Analysis: Fed delay both delights, confounds investors
By Steven C. Johnson
NEW YORK (Reuters) - Wall Street's knee-jerk reaction to the Federal Reserve choosing to keep the pedal to the monetary policy metal was loud and clear on Wednesday: Buy Buy Buy!
That initial exuberance, however, masks a nagging worry and no shortage of confusion about the Fed's reluctance to act after the central bank had positioned markets for a reduction in its $85 billion per month bond buying program. It left many investors in a fog about what comes next.
The trading day certainly did not unfold as expected. The vast majority of investors were bracing for a modest reduction in the Fed's monthly purchases of U.S. Treasury debt and mortgage bonds.
But citing concerns about low inflation, the impact of a recent rise in long-term interest rates on housing, and headwinds from Washington's "fiscal retrenchment," the Fed said it needed to see more economic improvement before acting.
The Fed's refusal to start to bow out of the asset-buying game sent stocks soaring, with the benchmark U.S. S&P 500 index closing at a record high.
"The Fed is sending a message that the economy is weak, and that's confusing," said Wayne Kaufman, chief market analyst at Rockwell Securities. "I would've been happier if there had been a small taper to prepare the investing public to the idea."

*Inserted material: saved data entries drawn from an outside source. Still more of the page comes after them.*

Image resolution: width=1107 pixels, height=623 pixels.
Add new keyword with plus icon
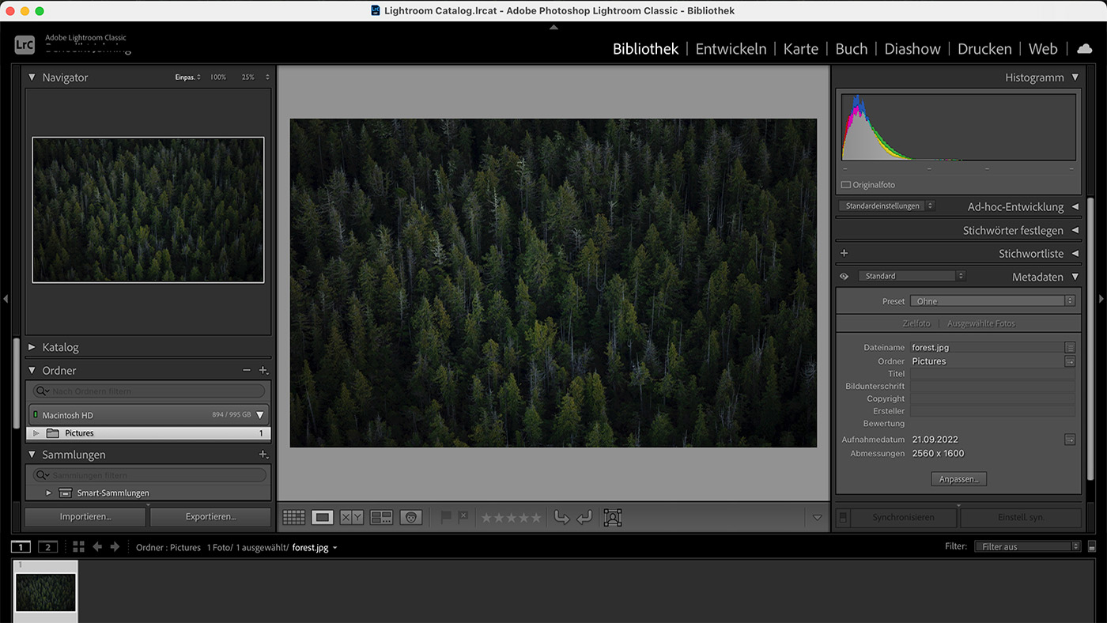(844, 254)
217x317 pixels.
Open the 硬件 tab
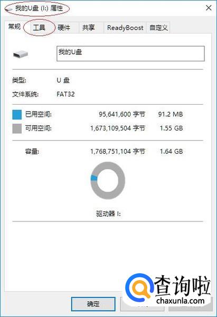pos(64,27)
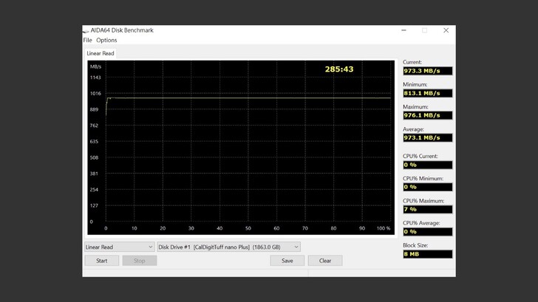This screenshot has height=302, width=538.
Task: Open the Options menu
Action: [106, 41]
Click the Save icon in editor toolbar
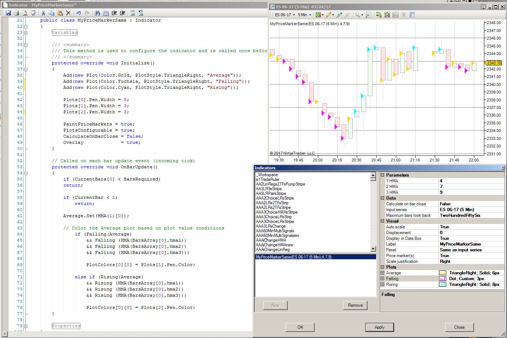The height and width of the screenshot is (338, 507). pos(8,13)
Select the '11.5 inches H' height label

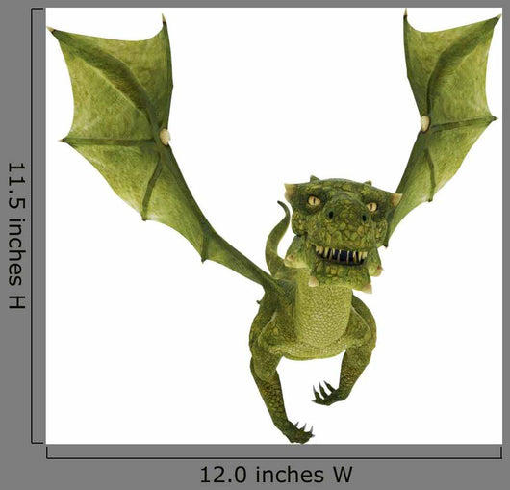pos(16,235)
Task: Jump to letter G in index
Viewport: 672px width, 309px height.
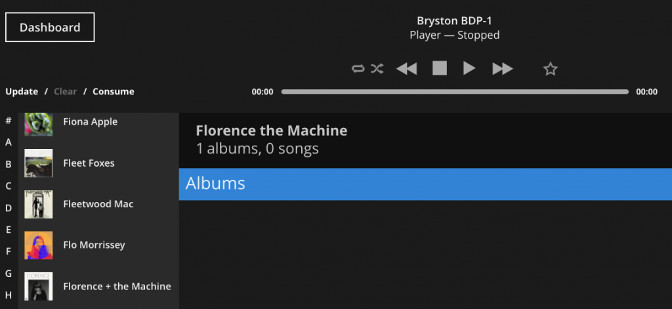Action: click(8, 273)
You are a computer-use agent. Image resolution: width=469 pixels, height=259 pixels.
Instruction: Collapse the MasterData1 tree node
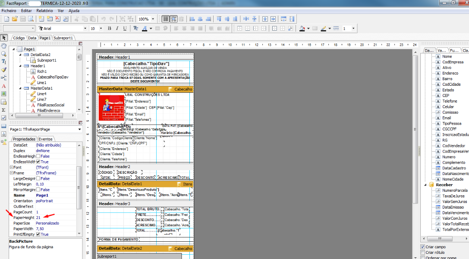click(20, 88)
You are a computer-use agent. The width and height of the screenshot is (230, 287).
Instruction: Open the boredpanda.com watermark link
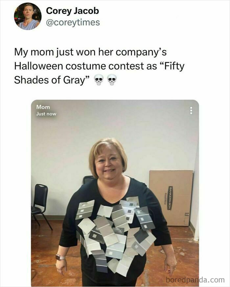[x=195, y=280]
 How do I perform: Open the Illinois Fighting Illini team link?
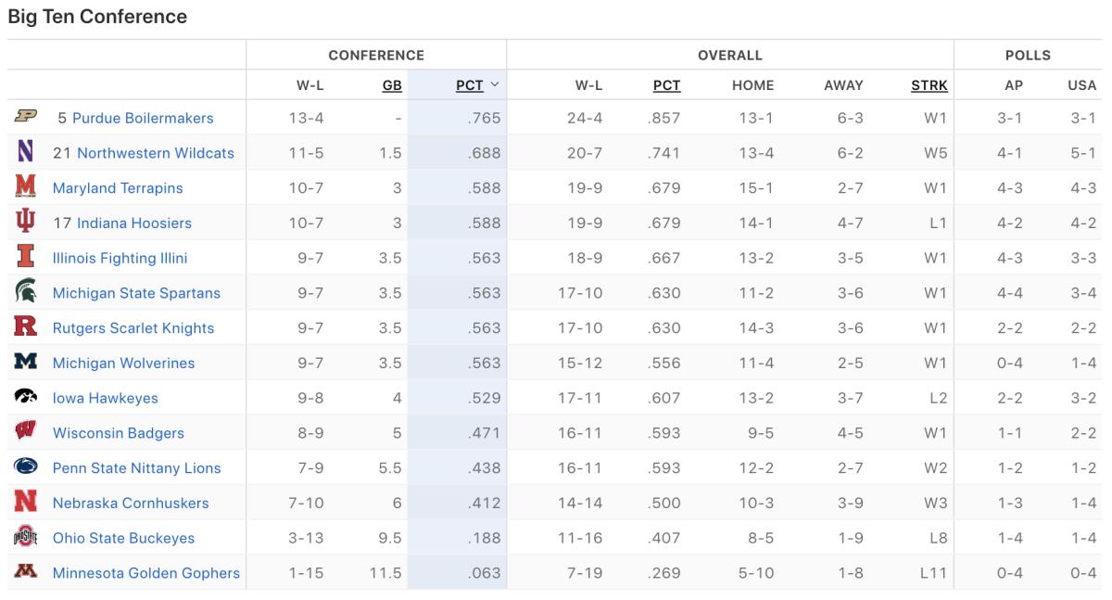coord(120,258)
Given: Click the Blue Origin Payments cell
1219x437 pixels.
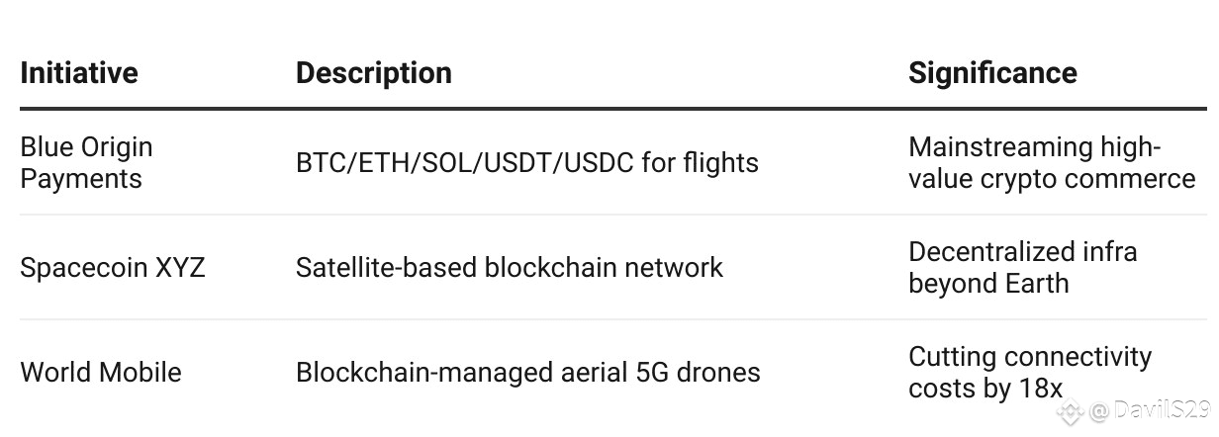Looking at the screenshot, I should pyautogui.click(x=87, y=163).
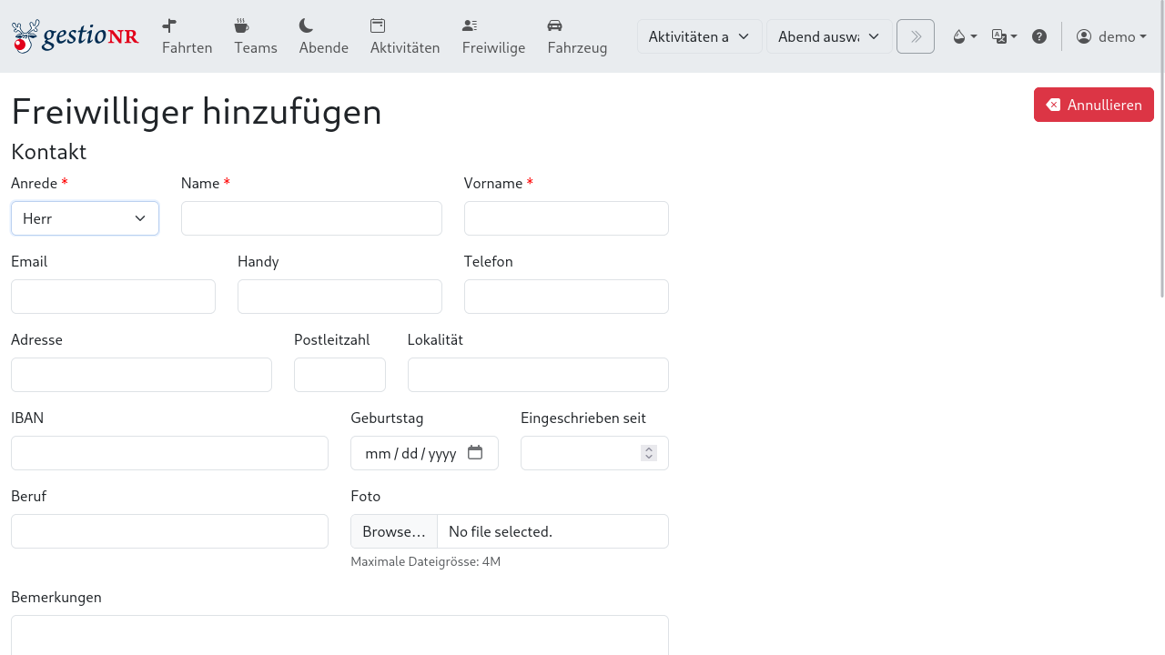Open the language translation icon menu

[1004, 36]
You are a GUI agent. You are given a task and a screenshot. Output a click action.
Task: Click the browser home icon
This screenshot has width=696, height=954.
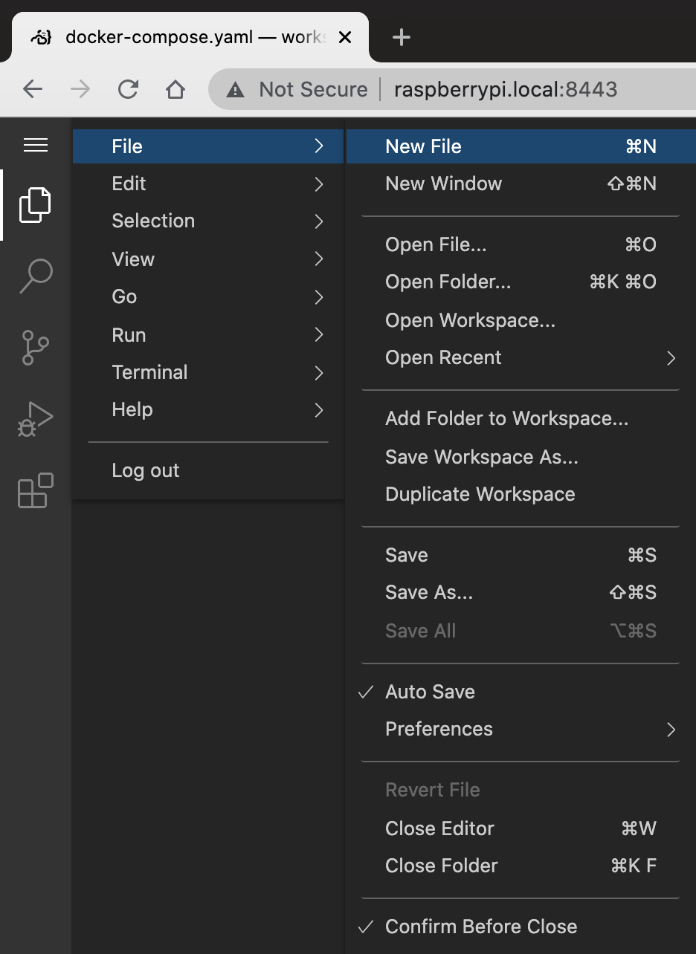click(175, 88)
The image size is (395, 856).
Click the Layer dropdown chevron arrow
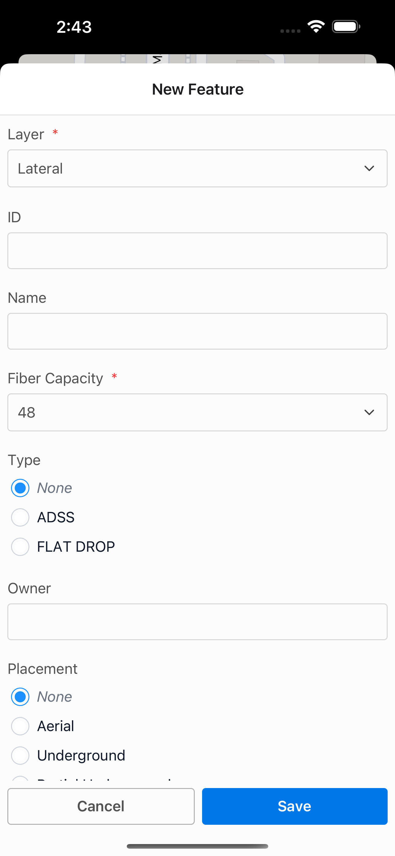point(369,168)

Fed Chairman Ben Bernanke first suggested in May that the central bank could pull back on its bond purchases late this year if economic growth continued to gain traction, as he predicted it would in the second half of this year and in 2014.
That caught markets flat-footed in the spring and pushed up bond yields and mortgage rates by more than a percentage point over three months, slowing momentum in the U.S. housing market recovery. Continued...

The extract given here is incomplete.